Records from a data collection –

--- START ---

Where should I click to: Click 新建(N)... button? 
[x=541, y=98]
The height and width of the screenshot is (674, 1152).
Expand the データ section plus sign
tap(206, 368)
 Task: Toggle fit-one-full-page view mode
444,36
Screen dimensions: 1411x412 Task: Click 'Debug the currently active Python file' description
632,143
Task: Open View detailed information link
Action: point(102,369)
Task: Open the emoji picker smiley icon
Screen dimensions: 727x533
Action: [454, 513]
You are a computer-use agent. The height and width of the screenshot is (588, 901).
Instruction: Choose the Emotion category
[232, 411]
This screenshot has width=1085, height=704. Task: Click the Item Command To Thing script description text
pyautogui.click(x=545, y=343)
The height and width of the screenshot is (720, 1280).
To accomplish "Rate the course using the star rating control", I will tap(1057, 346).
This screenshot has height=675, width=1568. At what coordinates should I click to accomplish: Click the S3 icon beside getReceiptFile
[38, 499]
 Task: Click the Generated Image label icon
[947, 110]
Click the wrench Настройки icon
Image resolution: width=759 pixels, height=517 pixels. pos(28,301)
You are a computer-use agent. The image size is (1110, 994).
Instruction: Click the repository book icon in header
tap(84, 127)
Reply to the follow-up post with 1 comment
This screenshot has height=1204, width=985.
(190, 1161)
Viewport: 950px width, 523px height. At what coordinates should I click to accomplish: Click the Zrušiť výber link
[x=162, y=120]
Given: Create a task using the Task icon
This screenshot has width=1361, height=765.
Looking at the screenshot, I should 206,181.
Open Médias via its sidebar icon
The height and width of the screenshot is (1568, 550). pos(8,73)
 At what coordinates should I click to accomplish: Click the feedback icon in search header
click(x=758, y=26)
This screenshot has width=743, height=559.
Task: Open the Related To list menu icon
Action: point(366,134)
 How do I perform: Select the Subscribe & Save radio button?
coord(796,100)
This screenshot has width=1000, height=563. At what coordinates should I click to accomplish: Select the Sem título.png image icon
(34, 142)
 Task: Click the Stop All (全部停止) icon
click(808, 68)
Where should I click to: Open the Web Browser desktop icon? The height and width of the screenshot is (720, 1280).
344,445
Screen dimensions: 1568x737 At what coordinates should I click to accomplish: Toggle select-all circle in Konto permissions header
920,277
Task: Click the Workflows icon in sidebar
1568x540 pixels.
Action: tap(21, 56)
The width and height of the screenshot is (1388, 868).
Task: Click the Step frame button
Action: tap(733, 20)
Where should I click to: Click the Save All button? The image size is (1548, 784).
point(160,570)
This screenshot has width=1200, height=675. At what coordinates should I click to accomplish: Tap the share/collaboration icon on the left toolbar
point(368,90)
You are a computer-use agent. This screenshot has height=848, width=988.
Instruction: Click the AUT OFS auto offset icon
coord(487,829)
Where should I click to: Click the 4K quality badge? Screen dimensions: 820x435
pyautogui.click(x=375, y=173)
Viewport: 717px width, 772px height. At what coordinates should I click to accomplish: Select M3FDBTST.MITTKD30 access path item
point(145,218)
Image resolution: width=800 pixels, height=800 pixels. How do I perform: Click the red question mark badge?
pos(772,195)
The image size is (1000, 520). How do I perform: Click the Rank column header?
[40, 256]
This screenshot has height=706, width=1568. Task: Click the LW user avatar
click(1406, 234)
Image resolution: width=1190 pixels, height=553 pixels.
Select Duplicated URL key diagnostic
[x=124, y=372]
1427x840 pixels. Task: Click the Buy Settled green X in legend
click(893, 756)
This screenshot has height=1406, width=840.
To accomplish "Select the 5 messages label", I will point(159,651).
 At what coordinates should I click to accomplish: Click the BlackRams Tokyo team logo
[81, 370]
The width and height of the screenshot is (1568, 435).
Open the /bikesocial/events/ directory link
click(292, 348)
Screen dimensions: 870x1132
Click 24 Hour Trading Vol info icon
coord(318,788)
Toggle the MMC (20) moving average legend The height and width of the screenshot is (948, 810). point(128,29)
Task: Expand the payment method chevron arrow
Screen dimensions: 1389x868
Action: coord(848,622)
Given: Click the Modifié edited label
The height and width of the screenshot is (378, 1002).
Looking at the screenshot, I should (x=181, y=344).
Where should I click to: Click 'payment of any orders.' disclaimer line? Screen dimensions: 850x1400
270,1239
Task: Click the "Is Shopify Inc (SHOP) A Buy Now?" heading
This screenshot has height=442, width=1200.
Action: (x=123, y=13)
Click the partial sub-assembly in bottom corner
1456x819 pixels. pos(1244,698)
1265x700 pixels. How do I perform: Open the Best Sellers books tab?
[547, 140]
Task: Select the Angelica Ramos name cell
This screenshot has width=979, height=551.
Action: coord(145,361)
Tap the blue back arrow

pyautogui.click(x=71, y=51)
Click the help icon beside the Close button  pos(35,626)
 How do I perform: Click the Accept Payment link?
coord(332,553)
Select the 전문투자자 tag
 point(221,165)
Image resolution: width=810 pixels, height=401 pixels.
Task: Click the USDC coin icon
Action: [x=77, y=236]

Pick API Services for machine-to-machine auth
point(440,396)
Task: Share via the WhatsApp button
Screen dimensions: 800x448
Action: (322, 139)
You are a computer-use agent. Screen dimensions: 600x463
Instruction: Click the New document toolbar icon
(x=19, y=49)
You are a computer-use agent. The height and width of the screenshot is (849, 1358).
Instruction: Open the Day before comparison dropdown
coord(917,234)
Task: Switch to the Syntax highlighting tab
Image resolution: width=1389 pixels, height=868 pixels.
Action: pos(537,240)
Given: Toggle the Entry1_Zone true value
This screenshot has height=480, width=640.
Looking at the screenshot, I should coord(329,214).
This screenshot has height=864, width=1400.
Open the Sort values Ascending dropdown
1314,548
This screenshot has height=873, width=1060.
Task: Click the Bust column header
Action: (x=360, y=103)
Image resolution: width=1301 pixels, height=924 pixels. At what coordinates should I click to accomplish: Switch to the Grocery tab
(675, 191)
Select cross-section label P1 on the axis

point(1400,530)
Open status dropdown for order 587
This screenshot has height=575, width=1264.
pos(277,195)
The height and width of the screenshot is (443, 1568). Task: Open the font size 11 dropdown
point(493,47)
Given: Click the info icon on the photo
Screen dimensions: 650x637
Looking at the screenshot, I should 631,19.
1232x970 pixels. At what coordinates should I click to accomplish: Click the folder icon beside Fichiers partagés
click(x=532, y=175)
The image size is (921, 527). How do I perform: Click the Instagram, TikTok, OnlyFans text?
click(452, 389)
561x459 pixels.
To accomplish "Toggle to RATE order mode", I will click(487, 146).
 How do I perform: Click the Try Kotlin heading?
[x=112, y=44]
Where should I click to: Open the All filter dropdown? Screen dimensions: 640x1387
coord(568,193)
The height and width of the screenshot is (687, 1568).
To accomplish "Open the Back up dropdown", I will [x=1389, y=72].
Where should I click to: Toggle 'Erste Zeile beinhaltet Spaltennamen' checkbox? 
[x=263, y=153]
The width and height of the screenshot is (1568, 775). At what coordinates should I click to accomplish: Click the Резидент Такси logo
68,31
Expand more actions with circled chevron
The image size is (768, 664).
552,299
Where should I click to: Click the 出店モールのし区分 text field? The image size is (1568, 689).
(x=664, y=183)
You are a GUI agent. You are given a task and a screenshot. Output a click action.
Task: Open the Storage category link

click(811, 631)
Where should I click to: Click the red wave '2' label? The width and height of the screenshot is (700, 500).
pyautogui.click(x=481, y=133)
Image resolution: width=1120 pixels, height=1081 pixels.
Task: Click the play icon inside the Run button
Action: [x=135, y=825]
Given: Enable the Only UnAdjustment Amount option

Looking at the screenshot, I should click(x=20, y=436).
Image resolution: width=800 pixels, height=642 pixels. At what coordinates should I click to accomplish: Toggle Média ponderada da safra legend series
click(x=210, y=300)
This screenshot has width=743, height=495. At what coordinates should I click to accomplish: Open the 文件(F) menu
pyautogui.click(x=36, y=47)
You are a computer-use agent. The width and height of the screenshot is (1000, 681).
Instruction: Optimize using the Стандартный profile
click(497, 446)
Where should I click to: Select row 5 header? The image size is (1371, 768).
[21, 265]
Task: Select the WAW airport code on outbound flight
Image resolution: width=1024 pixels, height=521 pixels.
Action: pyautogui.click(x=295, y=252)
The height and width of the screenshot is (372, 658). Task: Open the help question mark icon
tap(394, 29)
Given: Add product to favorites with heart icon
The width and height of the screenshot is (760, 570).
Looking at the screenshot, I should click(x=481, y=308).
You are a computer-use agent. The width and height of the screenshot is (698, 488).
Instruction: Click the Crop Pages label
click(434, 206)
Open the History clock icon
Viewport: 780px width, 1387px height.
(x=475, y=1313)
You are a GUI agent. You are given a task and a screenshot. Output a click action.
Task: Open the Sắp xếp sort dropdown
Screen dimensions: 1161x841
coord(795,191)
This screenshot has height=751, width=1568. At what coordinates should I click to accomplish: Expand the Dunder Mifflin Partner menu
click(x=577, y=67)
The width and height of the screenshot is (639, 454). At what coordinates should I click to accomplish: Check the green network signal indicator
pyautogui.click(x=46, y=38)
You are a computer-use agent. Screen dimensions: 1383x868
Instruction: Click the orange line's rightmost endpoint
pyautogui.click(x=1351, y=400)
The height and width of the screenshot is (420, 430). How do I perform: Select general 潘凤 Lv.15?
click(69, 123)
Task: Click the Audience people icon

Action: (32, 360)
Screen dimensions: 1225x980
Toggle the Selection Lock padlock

--- END ---

Filter the entries above down to the lines containing the word "with".

RESPONSE TO THIS TASK –
Reply to the follow-up post with 1 comment
Expand more actions with circled chevron
Given: Add product to favorites with heart icon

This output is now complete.